[Stored items]

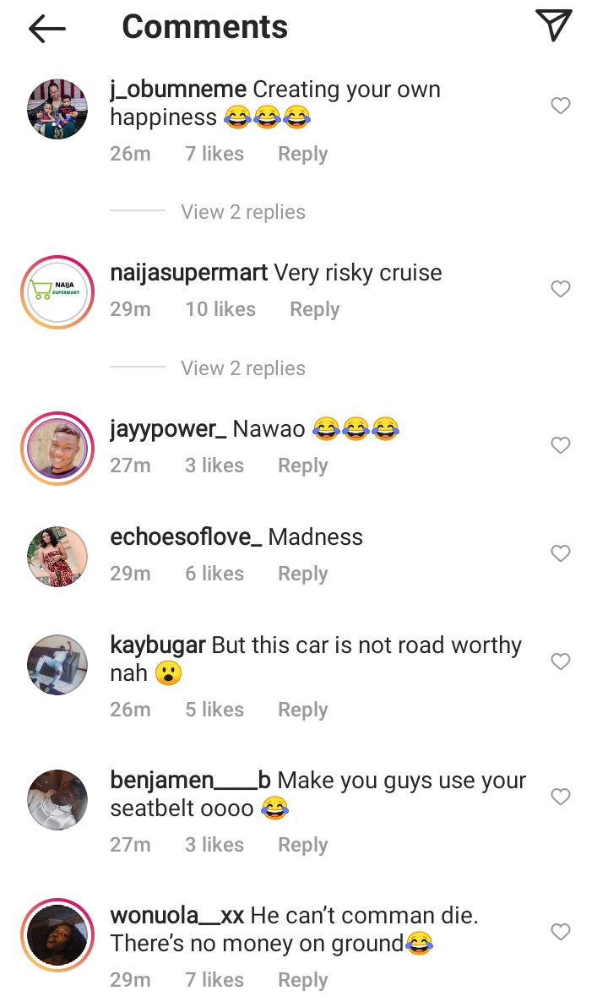This screenshot has width=608, height=1007.
Task: Tap the paper plane share icon
Action: 553,25
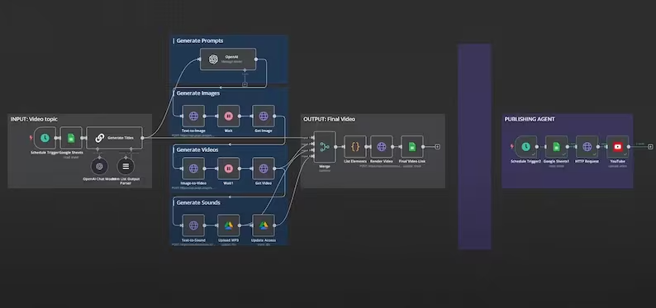The height and width of the screenshot is (308, 656).
Task: Select the Get Video node
Action: (x=264, y=168)
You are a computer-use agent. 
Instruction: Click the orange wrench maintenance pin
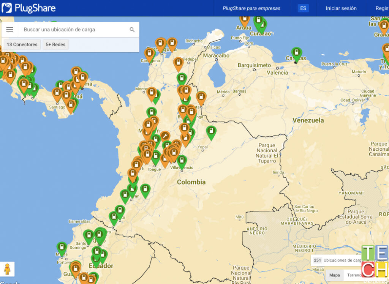[x=165, y=136]
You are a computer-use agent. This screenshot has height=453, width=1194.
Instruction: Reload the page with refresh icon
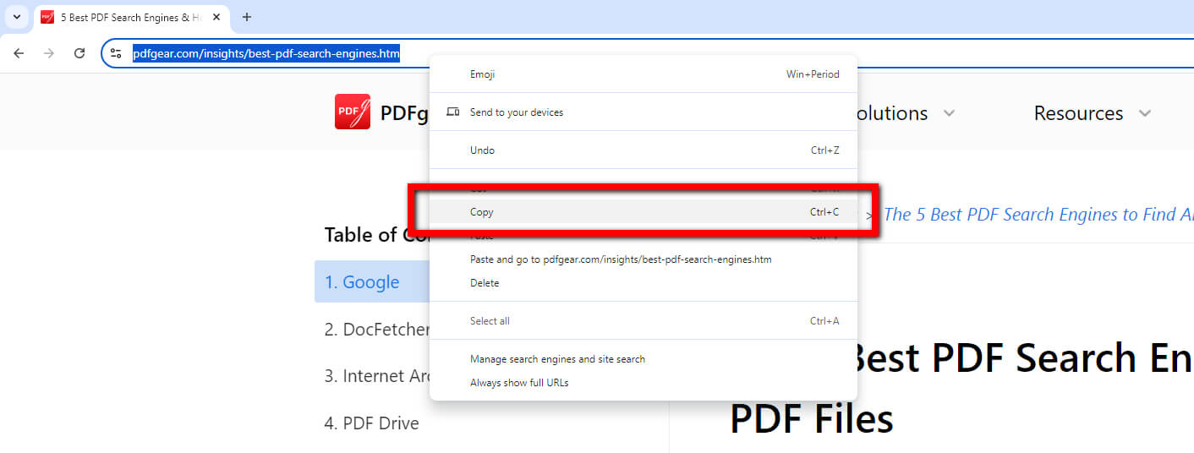79,53
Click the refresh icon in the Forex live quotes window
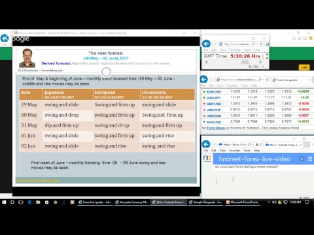The width and height of the screenshot is (314, 235). [x=268, y=80]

**TASK BRIEF**. Return word for word the line bearing "Instruction: Reload the" and every later line of the entries, but none of the pictures.

**RESPONSE TO THIS EXERCISE**.
Instruction: Reload the page with refresh icon
79,53
Click the refresh icon in the Forex live quotes window
The width and height of the screenshot is (314, 235). [x=268, y=80]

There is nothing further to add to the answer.